To gather deeper insights, you recommend creating an online customer survey that includes both quantitative and qualitative questions.

For example: - Quantitative: How much did you spend at the concession stand?
- Qualitative: What do you think about the quality and value of your purchases?

This additional information could help the team redesign the menu, adjust pricing, and improve overall profitability.


32.4.3 3. Evening Audience Preferences

Historical data shows that 7:30 PM is the most popular showtime, followed by 7:15 PM and 9:00 PM.
You notice that the 8:00 PM showtime has low attendance, so you suggest testing an 8:30 PM slot instead.

To support your hypothesis, you plan to include a qualitative survey question asking: > Which showtime do you prefer, 8:00 PM or 8:30 PM, and why?

This open-ended question helps you understand customer preferences beyond attendance numbers alone.


32.4.4 4. Ticket Pricing and Customer Behavior

Because the theater plans to raise evening ticket prices soon, you decide to include another qualitative question in your survey: > Under what circumstances would you choose a matinee over a nighttime showing?

This helps measure price sensitivity and explore how customers’ decisions might change with new pricing.

Your combined dataset — numerical trends from ticket sales (quantitative) and customer feedback (qualitative) — will enable you to make well-informed recommendations for pricing strategy.


32.5 Bringing It All Together

By using both quantitative and qualitative data, you gain a comprehensive view of the theater’s operations and customer behavior.

Business Focus Quantitative Insight Qualitative Insight
Attendance 1,600 average monthly attendance during holidays Customers prefer holidays due to free time and special releases
Concession Profitability 5% profit margin Customers feel prices are too high for portion size
Showtime Preference 7:30 PM most attended Customers prefer later shows after dining out
Ticket Pricing Anticipated drop in attendance Families prefer matinee shows due to affordability

32.6 Key Takeaways

  • Quantitative data provides the what: measurable facts, counts, and patterns.
  • Qualitative data provides the why: reasons, opinions, and explanations.
  • Businesses need both to make informed, human-centered decisions.
  • Quantitative tools include structured interviews, surveys, and polls.
  • Qualitative tools include focus groups, social media analysis, and open-ended interviews.

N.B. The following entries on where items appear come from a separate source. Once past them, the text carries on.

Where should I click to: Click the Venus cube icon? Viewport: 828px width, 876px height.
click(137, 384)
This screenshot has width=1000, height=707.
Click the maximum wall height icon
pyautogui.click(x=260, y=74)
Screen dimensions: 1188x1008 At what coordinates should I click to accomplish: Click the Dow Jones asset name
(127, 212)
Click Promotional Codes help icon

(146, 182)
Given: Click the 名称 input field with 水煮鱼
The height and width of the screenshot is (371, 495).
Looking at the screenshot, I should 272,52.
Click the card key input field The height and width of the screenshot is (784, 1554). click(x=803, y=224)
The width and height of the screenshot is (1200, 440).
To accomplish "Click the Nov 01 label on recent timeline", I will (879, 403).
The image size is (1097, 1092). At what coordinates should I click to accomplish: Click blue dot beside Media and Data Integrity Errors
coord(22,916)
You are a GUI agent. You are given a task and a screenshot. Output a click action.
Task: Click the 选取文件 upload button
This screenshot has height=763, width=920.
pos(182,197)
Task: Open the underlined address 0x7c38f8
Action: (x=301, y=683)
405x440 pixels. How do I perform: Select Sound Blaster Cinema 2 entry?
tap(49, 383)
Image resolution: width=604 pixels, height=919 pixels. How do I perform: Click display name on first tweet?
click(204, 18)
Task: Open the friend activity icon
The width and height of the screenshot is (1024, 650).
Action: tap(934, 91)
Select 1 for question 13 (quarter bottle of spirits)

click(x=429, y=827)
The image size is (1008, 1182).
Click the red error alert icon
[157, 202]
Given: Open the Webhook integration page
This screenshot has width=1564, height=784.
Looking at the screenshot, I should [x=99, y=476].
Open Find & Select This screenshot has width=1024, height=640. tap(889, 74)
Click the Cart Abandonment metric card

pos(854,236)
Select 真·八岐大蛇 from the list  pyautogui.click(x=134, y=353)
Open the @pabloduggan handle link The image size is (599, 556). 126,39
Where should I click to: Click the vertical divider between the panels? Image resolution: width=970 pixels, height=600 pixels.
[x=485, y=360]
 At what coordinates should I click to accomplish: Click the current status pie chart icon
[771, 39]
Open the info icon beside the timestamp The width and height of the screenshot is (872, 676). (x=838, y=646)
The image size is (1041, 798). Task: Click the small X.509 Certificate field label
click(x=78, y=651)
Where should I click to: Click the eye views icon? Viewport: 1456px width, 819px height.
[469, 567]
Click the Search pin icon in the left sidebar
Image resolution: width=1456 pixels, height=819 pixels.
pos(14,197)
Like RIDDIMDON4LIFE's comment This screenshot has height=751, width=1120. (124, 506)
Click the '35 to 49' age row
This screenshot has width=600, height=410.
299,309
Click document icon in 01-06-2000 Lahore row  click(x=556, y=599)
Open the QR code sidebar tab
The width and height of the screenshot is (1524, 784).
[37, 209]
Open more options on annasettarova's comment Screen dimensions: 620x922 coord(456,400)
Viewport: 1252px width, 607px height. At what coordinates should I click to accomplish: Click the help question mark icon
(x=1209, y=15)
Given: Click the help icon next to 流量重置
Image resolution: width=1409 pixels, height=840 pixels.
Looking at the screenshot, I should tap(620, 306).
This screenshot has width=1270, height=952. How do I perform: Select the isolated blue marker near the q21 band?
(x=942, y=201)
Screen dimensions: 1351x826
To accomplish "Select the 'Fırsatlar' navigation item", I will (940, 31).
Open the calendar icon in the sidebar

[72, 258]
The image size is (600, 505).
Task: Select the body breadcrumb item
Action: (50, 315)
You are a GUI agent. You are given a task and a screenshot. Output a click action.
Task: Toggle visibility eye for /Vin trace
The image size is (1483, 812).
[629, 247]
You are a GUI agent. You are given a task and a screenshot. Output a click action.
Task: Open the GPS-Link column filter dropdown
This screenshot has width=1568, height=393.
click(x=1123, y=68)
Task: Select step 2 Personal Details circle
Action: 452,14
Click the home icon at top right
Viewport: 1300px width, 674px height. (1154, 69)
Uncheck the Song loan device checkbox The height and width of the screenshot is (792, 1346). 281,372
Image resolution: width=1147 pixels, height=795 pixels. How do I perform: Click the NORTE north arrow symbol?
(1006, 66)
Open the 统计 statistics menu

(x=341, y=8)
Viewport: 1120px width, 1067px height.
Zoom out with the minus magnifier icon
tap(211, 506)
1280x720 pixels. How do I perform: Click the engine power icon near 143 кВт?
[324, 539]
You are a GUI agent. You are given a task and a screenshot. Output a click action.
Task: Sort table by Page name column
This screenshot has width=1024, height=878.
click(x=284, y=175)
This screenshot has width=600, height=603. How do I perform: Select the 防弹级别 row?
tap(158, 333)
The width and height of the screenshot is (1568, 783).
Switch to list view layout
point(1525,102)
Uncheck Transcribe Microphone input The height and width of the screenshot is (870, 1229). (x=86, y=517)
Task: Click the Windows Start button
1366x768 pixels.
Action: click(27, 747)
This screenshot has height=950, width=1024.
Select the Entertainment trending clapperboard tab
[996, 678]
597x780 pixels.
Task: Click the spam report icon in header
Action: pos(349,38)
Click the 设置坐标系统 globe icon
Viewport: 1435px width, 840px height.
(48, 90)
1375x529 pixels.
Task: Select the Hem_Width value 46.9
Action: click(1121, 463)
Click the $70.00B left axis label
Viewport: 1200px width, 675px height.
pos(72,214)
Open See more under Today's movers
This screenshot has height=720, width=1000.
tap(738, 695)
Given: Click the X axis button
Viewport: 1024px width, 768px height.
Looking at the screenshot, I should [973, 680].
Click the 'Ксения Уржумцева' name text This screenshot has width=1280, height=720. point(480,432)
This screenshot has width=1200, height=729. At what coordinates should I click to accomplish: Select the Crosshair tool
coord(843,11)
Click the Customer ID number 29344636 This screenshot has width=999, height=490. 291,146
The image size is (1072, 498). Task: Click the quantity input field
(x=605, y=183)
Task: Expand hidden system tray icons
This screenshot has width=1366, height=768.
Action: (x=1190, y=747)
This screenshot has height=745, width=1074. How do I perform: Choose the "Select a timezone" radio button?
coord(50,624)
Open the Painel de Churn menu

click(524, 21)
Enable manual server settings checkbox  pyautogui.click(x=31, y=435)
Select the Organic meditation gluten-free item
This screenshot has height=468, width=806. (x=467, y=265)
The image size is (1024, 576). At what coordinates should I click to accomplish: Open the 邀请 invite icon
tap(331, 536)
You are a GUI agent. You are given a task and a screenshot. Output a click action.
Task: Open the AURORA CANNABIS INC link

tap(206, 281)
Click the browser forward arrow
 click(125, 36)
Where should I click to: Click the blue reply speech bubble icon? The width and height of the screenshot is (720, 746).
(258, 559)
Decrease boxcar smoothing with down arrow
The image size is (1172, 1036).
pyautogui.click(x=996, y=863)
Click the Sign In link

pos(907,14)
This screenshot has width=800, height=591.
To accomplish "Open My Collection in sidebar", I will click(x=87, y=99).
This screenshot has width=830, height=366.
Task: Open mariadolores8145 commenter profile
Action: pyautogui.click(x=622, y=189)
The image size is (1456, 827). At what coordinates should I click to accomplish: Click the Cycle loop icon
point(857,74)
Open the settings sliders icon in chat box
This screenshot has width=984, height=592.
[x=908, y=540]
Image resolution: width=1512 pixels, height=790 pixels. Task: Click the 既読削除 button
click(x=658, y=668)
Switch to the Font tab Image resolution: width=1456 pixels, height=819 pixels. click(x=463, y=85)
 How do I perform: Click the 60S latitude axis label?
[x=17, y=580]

By combining both data types, analysts can explain not only when and how often customers act, but also why they make those choices.
For example: - Customers might attend matinees to save money.
- They might prefer later showtimes to align with dinner schedules.
- They might choose a specific theater because of its comfortable seating or unique snacks.

As a data analyst, your goal is to connect numbers with narratives — transforming data into meaningful insights that drive smarter business decisions.